Problem to work on: Retype the material below, starting at the line that contains "Find the location of a particular element." and ending at the last line of the material. Leave out the pictures.

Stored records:

————

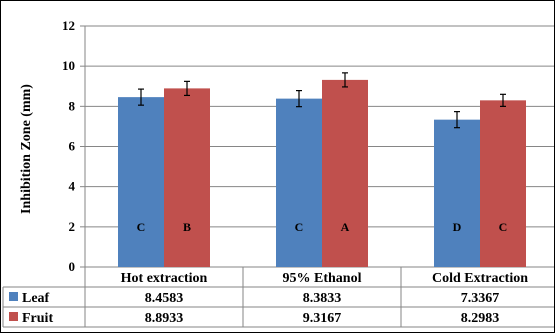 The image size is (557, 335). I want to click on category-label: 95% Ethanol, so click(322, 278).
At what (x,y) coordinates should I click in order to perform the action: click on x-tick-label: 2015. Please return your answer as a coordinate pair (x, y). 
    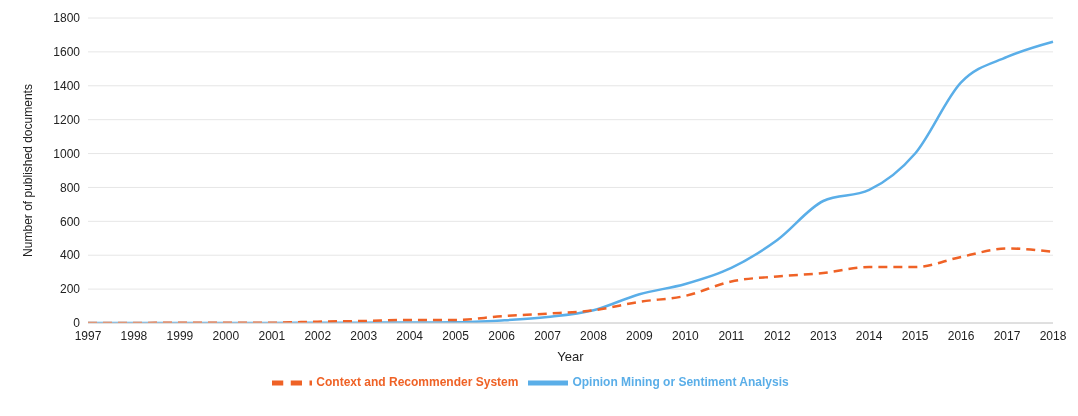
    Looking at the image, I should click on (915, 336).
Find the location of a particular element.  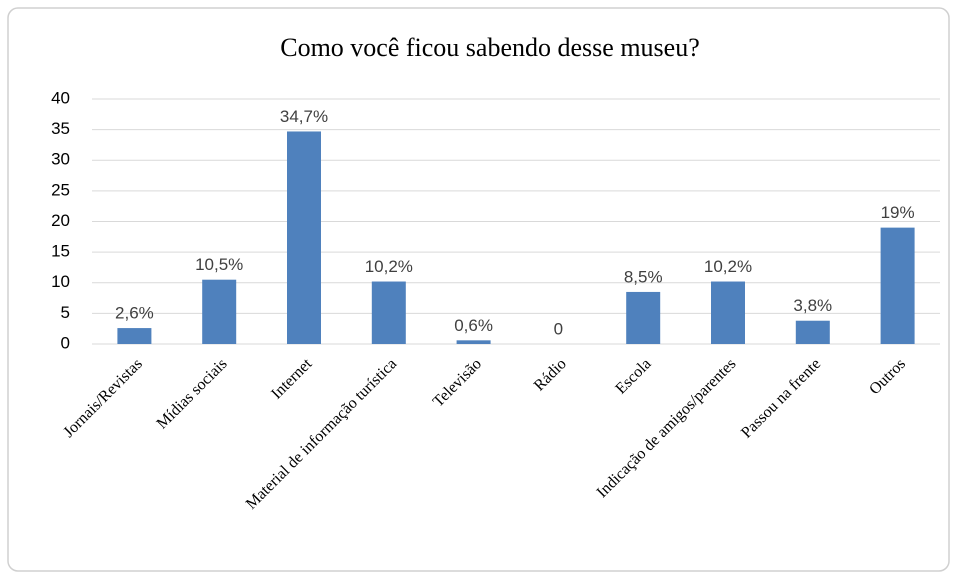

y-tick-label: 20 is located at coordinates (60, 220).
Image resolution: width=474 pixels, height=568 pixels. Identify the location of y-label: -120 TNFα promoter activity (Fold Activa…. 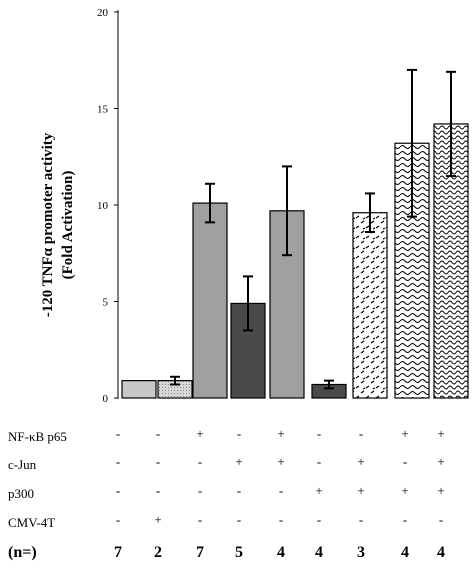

————

Written reply:
Find the location of a particular element.  

y-tick-label: 20 is located at coordinates (60, 220).
Image resolution: width=474 pixels, height=568 pixels. Identify the location of y-label: -120 TNFα promoter activity (Fold Activa…. 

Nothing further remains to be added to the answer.